The first official "glam" performance was 1971's "Hot Love" by T-Rex, per Rock My World, when lead singer Marc Bolan appeared on stage in a "black satin top and with glitter underneath his eyes." Bowie, already a mainstream performer at the time, took notice and adopted his Ziggy Stardust persona, almost a self-satire, and shifted glam into the limelight with his 1972 studio album The Rise and Fall of Ziggy Stardust and the Spiders from Mars. Taking cues from a mixture of psychedelic rock and "bubblegum pop" — one-hit wonders targeted at teens — other performers jumped on board: The Sweet, Suzi Quatro, Roxy Music. 

Glam was, essentially, about stepping away from the "drab backdrop of beards and denim" of dudes with guitars, the '60s naïve hope of freedom through political engagement, and stepping into a surreal, Oscar Wilde-like landscape of immense expression and heightened, fantastical reality. It was rock and roll cabaret, and very notably crossed gender boundaries to become an early celebration of LBGTQIA identities, like a big, cross-continental drag show that went mainstream.

Like all musical movements, though, glam was consumed by the thing to which it gave birth. As soon as punk started rising to prominence in the mid-'70s, itself inspired by the over-the-top performances of glam, punk gobbled up what some then called the "insincerity" of glam. Punk was, ostensibly, about shedding pretensions, and the blowback against glam erased its aspirations as soon as they took off.

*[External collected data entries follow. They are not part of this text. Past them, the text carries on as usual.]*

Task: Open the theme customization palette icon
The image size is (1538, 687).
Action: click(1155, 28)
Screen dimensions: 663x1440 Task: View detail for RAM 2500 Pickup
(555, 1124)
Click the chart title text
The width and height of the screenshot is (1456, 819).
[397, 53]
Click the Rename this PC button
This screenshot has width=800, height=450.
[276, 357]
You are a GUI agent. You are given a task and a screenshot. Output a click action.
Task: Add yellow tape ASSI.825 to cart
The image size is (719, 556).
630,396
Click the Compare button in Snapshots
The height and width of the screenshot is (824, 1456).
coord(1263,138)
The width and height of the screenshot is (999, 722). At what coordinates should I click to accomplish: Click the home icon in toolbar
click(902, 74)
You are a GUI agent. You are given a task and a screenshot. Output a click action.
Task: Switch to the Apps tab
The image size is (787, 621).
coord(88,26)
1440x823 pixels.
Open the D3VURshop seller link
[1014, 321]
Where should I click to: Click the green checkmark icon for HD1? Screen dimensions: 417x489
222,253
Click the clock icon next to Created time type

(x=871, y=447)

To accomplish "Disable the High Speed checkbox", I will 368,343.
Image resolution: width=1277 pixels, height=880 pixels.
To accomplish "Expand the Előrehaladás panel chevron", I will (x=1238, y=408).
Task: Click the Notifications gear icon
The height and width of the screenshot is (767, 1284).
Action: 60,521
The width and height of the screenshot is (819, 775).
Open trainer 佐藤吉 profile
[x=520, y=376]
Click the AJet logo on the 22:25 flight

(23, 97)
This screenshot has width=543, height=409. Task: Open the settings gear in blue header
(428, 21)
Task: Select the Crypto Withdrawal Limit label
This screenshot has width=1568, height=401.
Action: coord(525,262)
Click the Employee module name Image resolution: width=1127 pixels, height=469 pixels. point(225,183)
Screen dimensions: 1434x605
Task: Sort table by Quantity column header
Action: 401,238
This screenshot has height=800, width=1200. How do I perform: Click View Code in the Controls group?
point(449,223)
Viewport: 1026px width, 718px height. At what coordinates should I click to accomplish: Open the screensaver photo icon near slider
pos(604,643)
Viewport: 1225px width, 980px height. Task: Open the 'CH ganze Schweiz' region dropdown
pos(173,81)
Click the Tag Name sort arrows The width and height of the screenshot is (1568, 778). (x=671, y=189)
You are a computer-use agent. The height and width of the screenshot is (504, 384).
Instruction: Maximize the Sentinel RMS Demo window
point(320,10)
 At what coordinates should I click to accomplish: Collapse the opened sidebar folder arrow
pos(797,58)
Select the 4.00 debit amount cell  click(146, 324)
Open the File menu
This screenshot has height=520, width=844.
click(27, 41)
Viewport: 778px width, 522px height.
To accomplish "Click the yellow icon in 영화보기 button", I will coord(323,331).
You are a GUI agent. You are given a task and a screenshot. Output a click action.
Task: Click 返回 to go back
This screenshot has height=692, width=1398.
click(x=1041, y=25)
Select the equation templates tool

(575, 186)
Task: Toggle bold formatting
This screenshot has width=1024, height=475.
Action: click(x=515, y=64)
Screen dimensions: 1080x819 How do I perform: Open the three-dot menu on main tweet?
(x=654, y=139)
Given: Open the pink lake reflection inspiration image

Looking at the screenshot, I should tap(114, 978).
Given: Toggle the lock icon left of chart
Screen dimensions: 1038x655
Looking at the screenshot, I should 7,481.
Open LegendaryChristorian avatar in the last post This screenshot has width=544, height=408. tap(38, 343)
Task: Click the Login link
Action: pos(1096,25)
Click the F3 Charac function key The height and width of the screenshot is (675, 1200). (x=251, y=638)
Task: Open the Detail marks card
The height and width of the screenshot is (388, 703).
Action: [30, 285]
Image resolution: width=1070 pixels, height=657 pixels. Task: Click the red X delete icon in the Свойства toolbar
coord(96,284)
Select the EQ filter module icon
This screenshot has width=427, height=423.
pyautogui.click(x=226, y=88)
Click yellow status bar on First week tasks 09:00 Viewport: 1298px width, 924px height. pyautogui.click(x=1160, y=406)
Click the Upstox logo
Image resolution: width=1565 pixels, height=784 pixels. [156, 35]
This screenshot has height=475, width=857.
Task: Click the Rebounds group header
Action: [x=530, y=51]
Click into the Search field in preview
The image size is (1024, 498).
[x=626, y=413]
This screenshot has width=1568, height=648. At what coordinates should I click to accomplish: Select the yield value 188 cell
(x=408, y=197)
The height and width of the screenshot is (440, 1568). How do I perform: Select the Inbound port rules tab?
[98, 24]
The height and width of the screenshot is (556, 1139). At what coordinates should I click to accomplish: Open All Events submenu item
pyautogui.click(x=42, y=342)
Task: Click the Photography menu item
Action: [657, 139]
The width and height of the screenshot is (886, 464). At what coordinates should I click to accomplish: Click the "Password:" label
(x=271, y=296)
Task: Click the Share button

The glitter settles and takes a punk shape

In this way, though, glam rock never actually died. It just erupted and sparkled a bit in an obvious way before its glitter landed all over the place. The '80s hair metal scene soaked up more than its fair share of this glitter, lending a sparkly sheen to the harder sound of bands like Aerosmith, Van Halen, and KISS, as Live About states. As soon as we enter the era of Mötley Crüe, Quiet Riot, and Twisted Sister, the luster of glam icons like Bolan of T-Rex can be seen painted everywhere (especially the eye liner). Nonetheless, when Bolan passed away in 1977 from a car accident, as Ultimate Classic Rock recollects, it was clear that the era of peak glam had passed, too.

Uncut goes into detail about musical instances of "vulgar genius" (by bands like Cockney Rebel and Mott the Hoople) that may have at once typified glam and perhaps, to less niche crowds, sullied its reputation as a serious musical form (a view shared by mainstay Led Zeppelin, for example). Nonetheless, the article insists that each instance of impatient, vital, trashy, and rainbowed musical expression was necessary to the potency of glam and its legacy, no matter how those attributes led to its consumption by the rising power of punk. 

So, as Bolan asks in "Cosmic Dancer," "Is it strange to dance so soon?" Not at all, friend. Not at all.